Stored data entries:
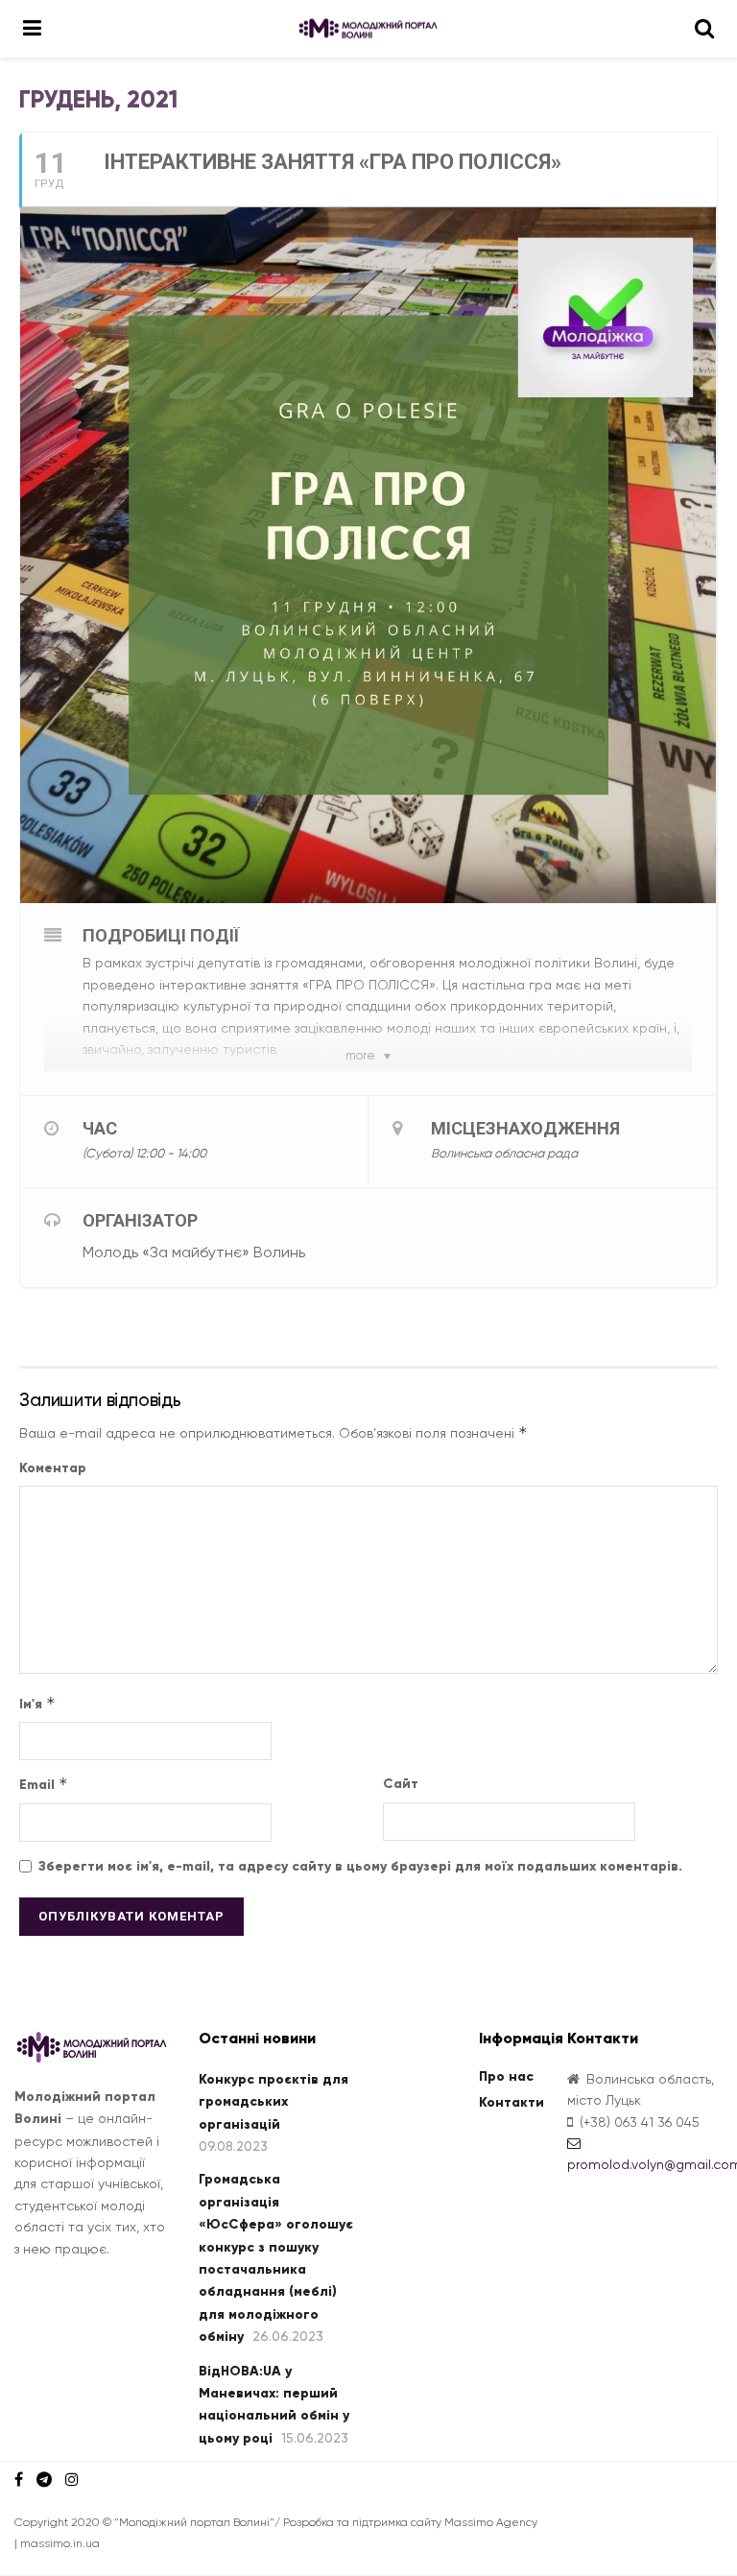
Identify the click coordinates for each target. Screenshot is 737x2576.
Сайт (400, 1784)
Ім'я (37, 1703)
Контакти (511, 2102)
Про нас (506, 2076)
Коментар (52, 1468)
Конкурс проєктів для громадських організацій (273, 2102)
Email (43, 1784)
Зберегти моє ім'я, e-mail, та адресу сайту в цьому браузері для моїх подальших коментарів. (360, 1866)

Brief: Which lines run from the one containing "Контакти (511, 2102)" to the end of the entries above? Quote exactly those, and only those.

Answer to this task:
Контакти (511, 2102)
Про нас (506, 2076)
Коментар (52, 1468)
Конкурс проєктів для громадських організацій (273, 2102)
Email (43, 1784)
Зберегти моє ім'я, e-mail, та адресу сайту в цьому браузері для моїх подальших коментарів. (360, 1866)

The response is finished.